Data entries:

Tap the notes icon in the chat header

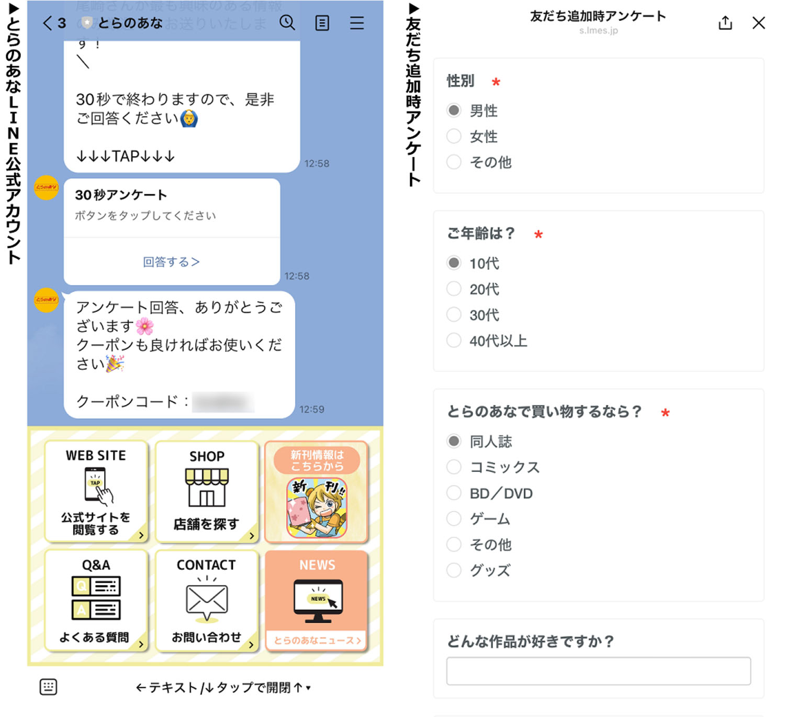click(x=322, y=23)
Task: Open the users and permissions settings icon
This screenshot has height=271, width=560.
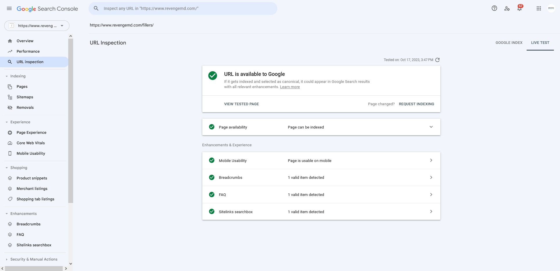Action: tap(507, 8)
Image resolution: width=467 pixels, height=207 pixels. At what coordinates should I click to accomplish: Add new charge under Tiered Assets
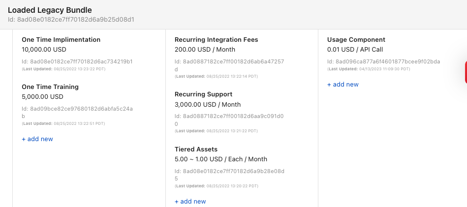click(190, 202)
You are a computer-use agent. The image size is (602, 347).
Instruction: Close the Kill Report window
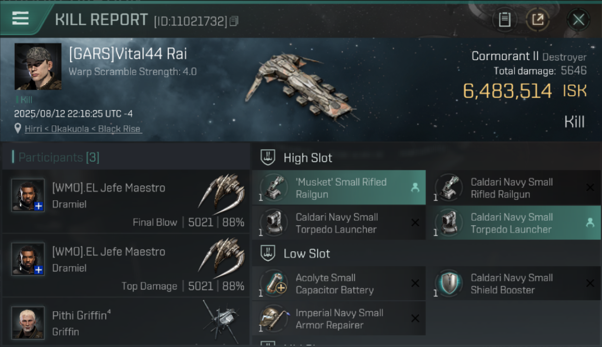[x=578, y=19]
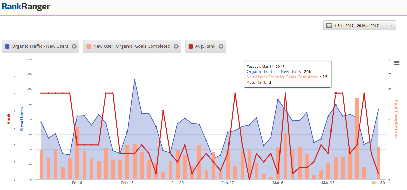407x190 pixels.
Task: Open the chart hamburger export menu
Action: tap(397, 63)
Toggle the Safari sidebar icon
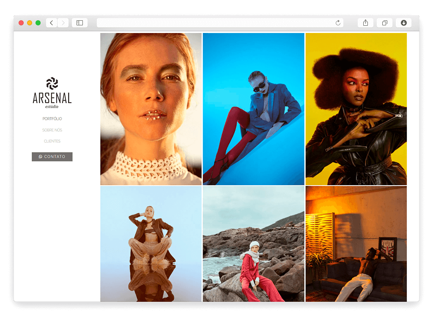 click(x=79, y=23)
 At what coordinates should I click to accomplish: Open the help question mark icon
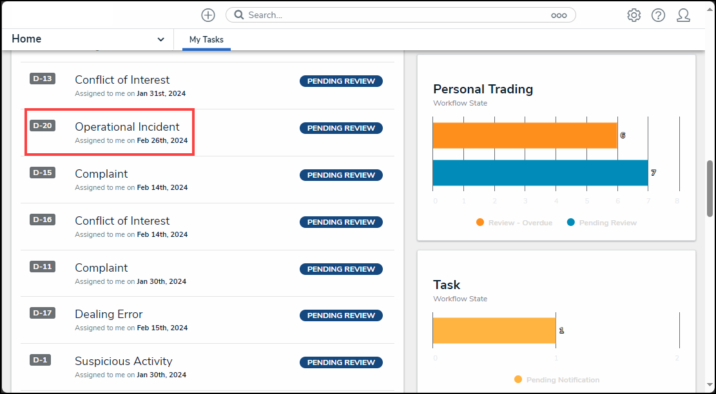(658, 15)
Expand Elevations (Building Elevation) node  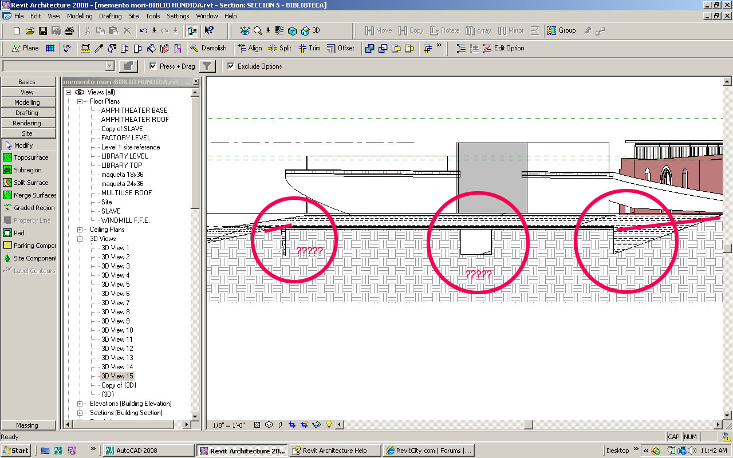pos(80,404)
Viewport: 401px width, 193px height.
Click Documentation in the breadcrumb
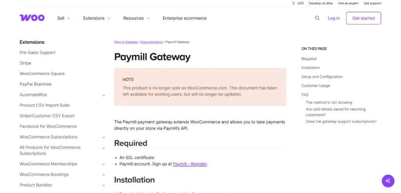coord(152,42)
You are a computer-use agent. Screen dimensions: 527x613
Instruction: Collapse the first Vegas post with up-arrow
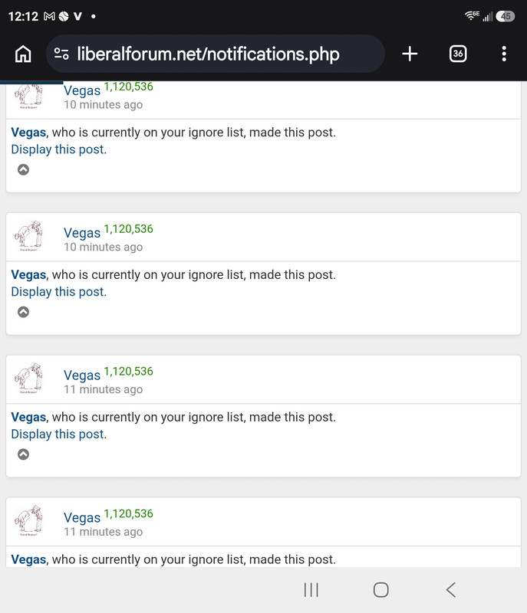(x=24, y=169)
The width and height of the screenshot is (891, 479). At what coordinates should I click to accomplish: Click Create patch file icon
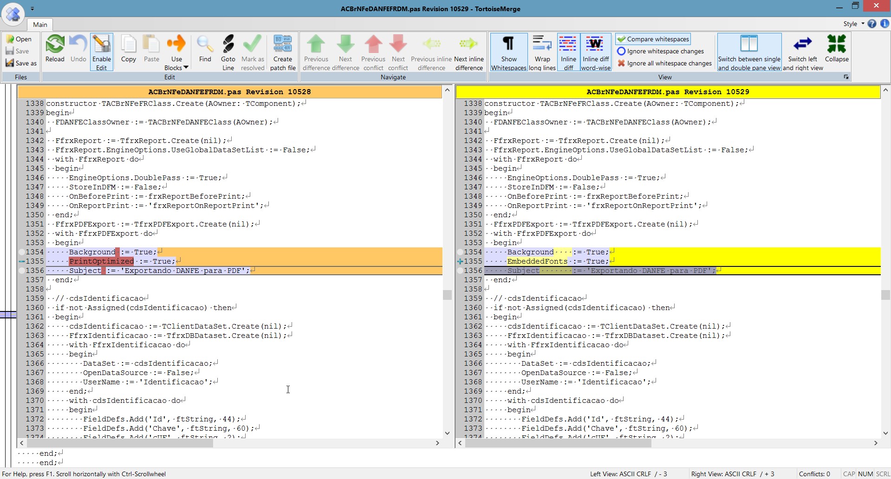click(283, 52)
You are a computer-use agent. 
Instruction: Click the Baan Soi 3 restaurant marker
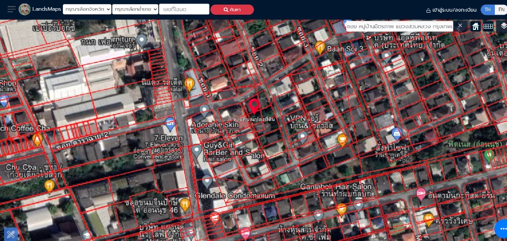[320, 47]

▶ **Your goal**
For every line in the data above that has the string "computer", return that line.

▶ **Worked solution**
You are a computer-use agent. The image size is (602, 347).
You are a computer-use agent. Screen dimensions: 527x613
You are a computer-use agent. 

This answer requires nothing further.